Exercise directions: If a line of the material contains "will", copy it.

Stored data:
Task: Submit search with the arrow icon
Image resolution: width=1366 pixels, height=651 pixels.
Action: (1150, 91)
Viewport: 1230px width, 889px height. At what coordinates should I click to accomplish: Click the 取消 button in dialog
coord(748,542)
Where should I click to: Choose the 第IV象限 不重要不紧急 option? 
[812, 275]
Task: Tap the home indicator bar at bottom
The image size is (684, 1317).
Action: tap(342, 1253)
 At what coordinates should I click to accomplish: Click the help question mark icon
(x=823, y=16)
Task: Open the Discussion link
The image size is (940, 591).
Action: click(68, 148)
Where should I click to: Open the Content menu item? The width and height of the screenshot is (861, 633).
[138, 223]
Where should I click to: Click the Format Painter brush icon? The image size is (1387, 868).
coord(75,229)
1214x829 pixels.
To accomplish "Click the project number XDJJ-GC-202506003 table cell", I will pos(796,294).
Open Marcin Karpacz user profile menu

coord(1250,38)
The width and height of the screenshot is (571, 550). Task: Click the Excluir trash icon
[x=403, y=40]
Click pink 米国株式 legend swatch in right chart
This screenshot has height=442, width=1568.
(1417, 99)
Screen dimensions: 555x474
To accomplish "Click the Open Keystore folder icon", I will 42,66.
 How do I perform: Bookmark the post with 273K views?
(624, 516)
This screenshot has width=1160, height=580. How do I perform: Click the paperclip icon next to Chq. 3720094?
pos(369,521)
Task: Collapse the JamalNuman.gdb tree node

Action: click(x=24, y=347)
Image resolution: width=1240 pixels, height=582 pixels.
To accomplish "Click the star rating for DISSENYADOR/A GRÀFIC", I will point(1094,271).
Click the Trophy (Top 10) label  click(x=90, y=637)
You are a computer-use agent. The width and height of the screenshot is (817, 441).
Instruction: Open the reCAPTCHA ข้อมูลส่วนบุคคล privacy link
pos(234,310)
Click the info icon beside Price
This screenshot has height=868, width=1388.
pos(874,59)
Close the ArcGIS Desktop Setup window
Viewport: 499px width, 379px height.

Solution:
To accomplish "Click the project number XDJJ-GC-202506003 table cell", I will pos(796,294).
To accomplish "Click the Open Keystore folder icon", I will 42,66.
To accomplish "Click the star rating for DISSENYADOR/A GRÀFIC", I will point(1094,271).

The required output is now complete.